Investigating Documented Privacy Changes in Android OS
Investigating Documented Privacy Changes in Android OS

Chuan Yan, Mark Huasong Meng, Fuman Xie, Guangdong Bai

FSE'24: Proceedings of the ACM on Software Engineering, Volume 1, Issue FSE 2024

Android has empowered third-party apps to access data and services on mobile devices since its genesis.This involves a wide spectrum of user privacy-sensitive data, such as the device ID and location. In recent years, Android has taken proactive measures to adapt its access control policies for such data, in response to the increasingly strict privacy protection regulations around the world. When each new Android version is released, its privacy changes induced by the version evolution are transparently disclosed, and we refer to them as documented privacy changes (DPCs). Implementing DPCs in Android OS is a non-trivial task, due to not only the dispersed nature of those access control points within the OS, but also the challenges posed by backward compatibility.

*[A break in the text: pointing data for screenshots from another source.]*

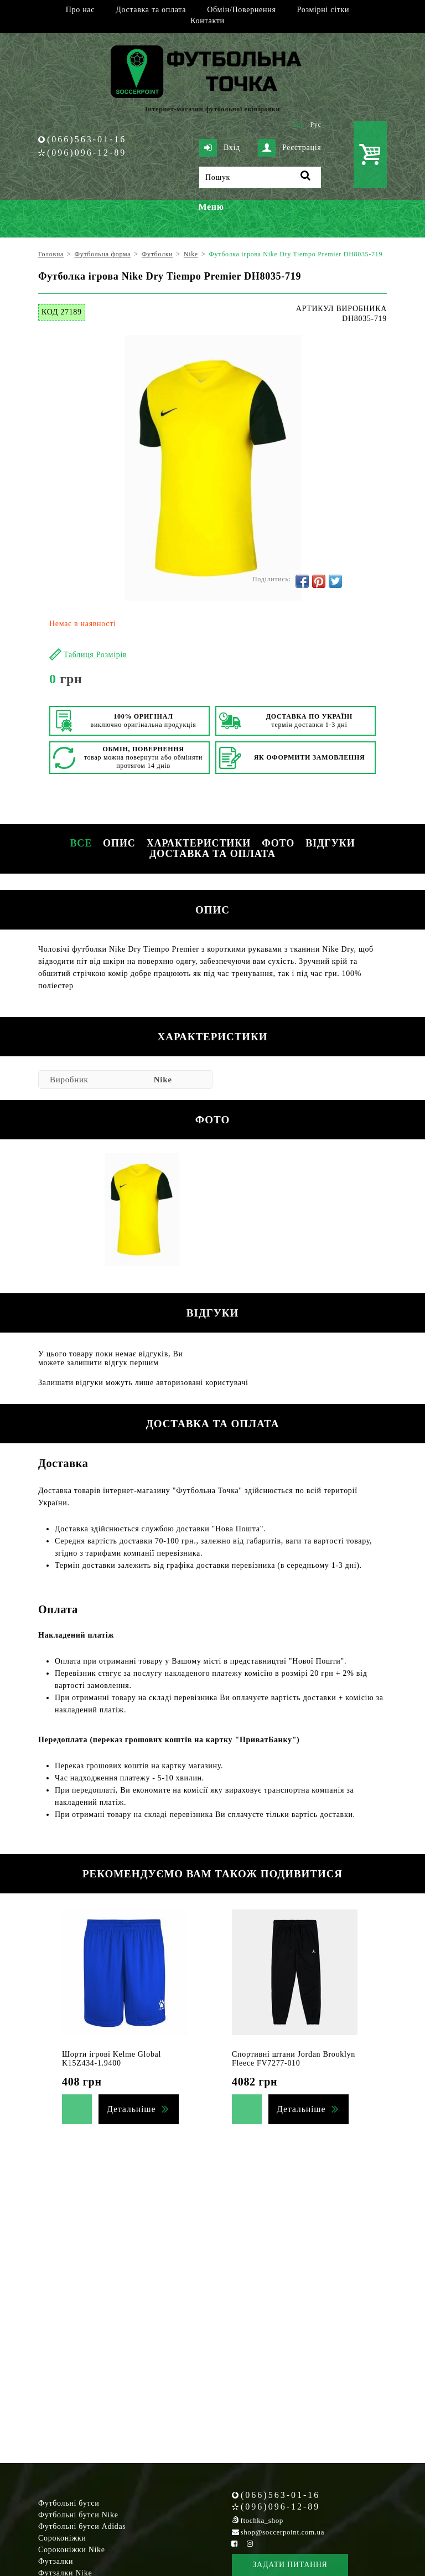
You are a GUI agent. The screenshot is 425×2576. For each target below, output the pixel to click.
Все (81, 843)
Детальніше (131, 2109)
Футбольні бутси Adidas (82, 2526)
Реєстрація (289, 148)
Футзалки (55, 2561)
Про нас (80, 10)
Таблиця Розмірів (95, 655)
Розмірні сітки (323, 10)
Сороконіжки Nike (71, 2550)
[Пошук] (260, 177)
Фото (278, 843)
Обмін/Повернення (241, 10)
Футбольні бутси (68, 2503)
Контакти (207, 21)
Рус (316, 124)
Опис (119, 843)
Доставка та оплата (151, 10)
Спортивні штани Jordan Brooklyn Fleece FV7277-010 (293, 2058)
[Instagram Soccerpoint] (250, 2543)
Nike (163, 1079)
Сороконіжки (62, 2538)
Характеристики (199, 843)
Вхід (219, 148)
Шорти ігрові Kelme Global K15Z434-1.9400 (111, 2058)
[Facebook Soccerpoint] (235, 2543)
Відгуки (330, 843)
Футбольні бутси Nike (78, 2515)
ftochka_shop (262, 2520)
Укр (298, 124)
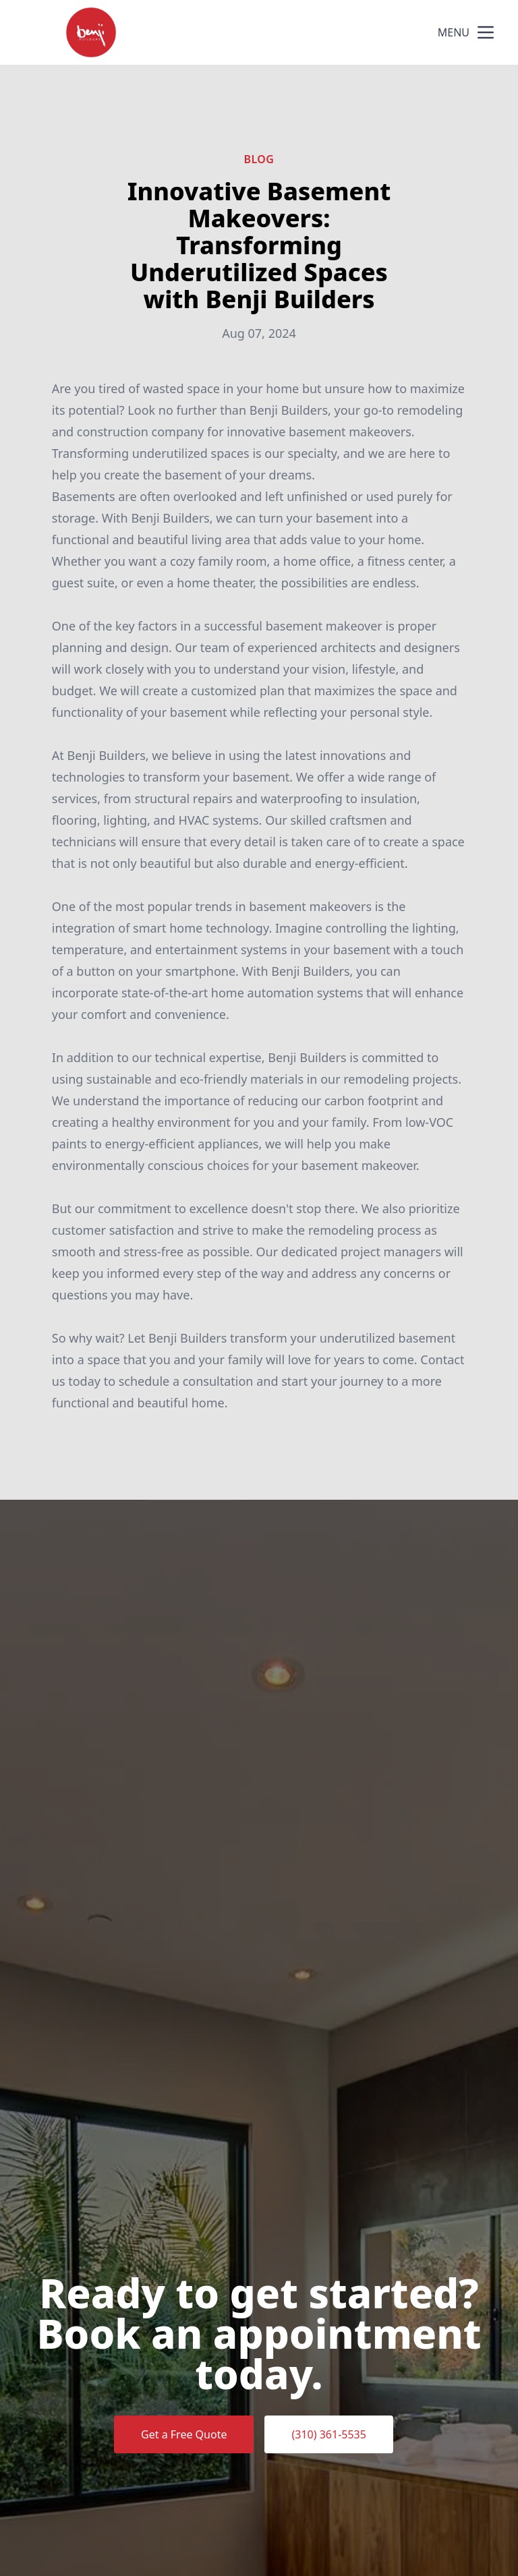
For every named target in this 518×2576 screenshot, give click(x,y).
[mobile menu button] (485, 32)
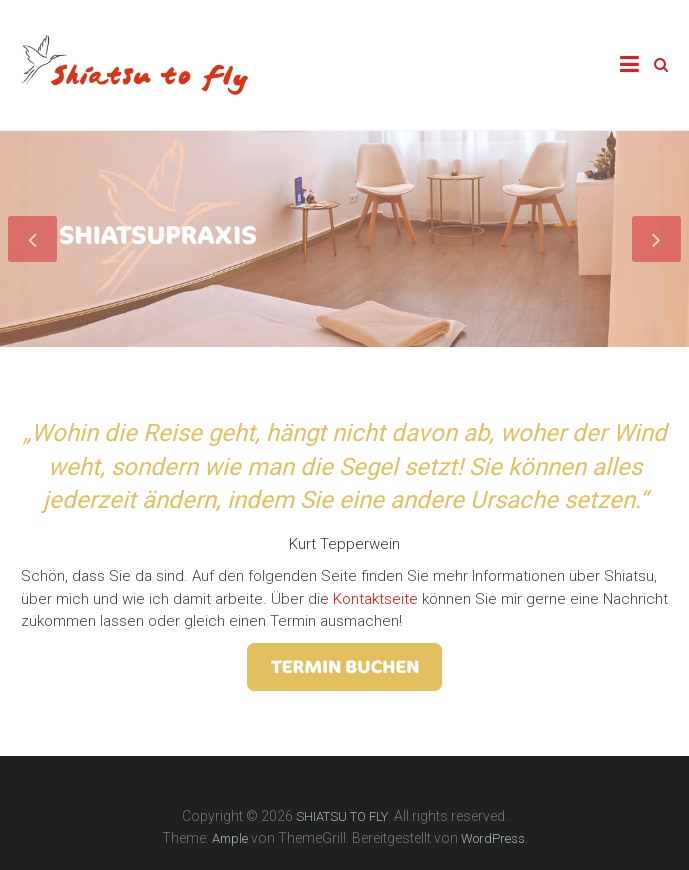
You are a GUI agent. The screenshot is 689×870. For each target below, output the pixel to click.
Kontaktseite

As a result, whether the actual access control enforcement in the OS implementations aligns with the disclosed DPCs becomes a critical concern. In this work, we conduct the first systematic study on the consistency between the operational behaviors of the OS at runtime and the officially disclosed DPCs. We propose DopCheck, an automatic DPC-driven testing framework equipped with a large language model (LLM) pipeline. It features a serial of analysis to extract the ontology from the privacy change documents written in natural language, and then harnesses the few-shot capability of LLMs to construct test cases for the detection of DPC-compliance issues in OS implementations. We apply DopCheck with the latest versions (10 to 13) of Android Open Source Project (AOSP). Our evaluation involving 79 privacy-sensitive APIs demonstrates that DopCheck can effectively recognize DPCs from Android documentation and generate rigorous test cases. Our study reveals that the status quo of the DPC-compliance issues is concerning, evidenced by 19 bugs identified by DopCheck. Notably, 12 of them are discovered in Android 13 and 6 in Android 10 for the first time, posing more than 35% Android users to the risk of privacy leakage. Our findings should raise an alert to Android users and app developers on the DPC compliance issues when using or developing an app, and would also underscore the necessity for Google to comprehensively validate the actual implementation against its privacy documentation prior to the OS release.